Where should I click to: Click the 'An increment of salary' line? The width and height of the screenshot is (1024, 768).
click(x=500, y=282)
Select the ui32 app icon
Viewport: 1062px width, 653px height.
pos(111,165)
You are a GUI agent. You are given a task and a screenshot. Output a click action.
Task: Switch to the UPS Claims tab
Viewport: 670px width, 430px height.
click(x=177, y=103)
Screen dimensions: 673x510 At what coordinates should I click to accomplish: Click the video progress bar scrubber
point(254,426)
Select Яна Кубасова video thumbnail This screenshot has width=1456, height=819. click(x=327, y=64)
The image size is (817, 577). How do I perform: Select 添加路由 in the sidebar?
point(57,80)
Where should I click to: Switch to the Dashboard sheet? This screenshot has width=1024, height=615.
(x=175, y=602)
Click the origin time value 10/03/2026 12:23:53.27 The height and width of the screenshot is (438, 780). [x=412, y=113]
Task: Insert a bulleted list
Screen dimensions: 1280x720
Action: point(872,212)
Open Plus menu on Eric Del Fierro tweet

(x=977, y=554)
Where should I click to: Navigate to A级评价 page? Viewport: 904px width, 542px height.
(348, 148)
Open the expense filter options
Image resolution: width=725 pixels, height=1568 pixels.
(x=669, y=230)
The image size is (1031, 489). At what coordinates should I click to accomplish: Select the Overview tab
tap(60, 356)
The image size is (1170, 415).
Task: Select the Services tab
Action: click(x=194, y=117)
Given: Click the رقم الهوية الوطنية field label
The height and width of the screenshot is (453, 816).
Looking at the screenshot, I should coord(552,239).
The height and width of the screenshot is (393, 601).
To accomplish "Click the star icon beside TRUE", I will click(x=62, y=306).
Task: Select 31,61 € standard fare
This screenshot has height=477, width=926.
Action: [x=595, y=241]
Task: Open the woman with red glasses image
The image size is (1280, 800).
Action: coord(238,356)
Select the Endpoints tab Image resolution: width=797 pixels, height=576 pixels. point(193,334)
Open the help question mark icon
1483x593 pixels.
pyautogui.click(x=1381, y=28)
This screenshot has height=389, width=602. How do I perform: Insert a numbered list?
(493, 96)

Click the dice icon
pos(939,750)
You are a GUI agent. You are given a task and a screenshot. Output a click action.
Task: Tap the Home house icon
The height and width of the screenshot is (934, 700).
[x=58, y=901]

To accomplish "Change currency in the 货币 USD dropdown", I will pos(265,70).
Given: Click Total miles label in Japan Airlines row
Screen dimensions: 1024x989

────────

The last part of the records is the answer, beginning at the line that holds "This screenshot has height=477, width=926." and including the final line, repeated exactly.

■ **Solution to the exercise**:
This screenshot has height=477, width=926.
Action: [x=595, y=241]
Task: Open the woman with red glasses image
The image size is (1280, 800).
Action: coord(238,356)
Select the Endpoints tab Image resolution: width=797 pixels, height=576 pixels. point(193,334)
Open the help question mark icon
1483x593 pixels.
pyautogui.click(x=1381, y=28)
This screenshot has height=389, width=602. How do I perform: Insert a numbered list?
(493, 96)

Click the dice icon
pos(939,750)
You are a GUI agent. You are given a task and a screenshot. Output a click action.
Task: Tap the Home house icon
The height and width of the screenshot is (934, 700).
[x=58, y=901]

To accomplish "Change currency in the 货币 USD dropdown", I will pos(265,70).
Given: Click Total miles label in Japan Airlines row
Screen dimensions: 1024x989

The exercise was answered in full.